● AIM OF THE EXERCISE
Write down exactly the lines of the records below, beginning with the first and ending with the line that includes "108-58-81 (78, 711)".

Saved data entries:
^^^^^^^^^^^^^^^^

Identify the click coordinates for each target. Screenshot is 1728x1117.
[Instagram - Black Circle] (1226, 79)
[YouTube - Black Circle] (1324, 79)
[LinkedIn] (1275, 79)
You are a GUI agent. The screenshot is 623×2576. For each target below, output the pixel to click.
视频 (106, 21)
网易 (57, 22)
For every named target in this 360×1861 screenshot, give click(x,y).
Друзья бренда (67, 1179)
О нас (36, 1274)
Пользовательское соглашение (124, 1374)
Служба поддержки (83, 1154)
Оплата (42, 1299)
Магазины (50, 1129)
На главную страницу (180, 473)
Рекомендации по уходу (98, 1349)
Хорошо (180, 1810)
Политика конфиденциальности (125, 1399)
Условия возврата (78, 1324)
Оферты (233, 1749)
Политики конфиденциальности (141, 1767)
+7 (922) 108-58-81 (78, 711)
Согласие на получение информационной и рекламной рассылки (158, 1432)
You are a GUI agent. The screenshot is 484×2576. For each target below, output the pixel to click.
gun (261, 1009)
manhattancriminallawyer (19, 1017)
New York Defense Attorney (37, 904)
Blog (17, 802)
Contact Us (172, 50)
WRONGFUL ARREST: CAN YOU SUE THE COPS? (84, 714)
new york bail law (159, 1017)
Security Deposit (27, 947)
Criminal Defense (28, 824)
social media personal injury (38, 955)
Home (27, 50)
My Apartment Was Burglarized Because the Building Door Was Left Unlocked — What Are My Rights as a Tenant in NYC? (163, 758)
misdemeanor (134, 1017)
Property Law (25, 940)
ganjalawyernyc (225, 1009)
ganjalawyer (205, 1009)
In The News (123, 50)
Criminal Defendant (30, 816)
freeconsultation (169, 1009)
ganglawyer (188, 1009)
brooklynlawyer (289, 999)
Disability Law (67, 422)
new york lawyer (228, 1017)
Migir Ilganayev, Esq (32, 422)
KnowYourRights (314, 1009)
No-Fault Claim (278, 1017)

^^^^^^^^^^^^^^^^

● SOLUTION
Identify the click coordinates for each target. Screenshot is 1728x1117.
[Instagram - Black Circle] (1226, 79)
[YouTube - Black Circle] (1324, 79)
[LinkedIn] (1275, 79)
You are a GUI agent. The screenshot is 623×2576. For each target below, output the pixel to click.
视频 (106, 21)
网易 (57, 22)
For every named target in this 360×1861 screenshot, give click(x,y).
Друзья бренда (67, 1179)
О нас (36, 1274)
Пользовательское соглашение (124, 1374)
Служба поддержки (83, 1154)
Оплата (42, 1299)
Магазины (50, 1129)
На главную страницу (180, 473)
Рекомендации по уходу (98, 1349)
Хорошо (180, 1810)
Политика конфиденциальности (125, 1399)
Условия возврата (78, 1324)
Оферты (233, 1749)
Политики конфиденциальности (141, 1767)
+7 (922) 108-58-81 (78, 711)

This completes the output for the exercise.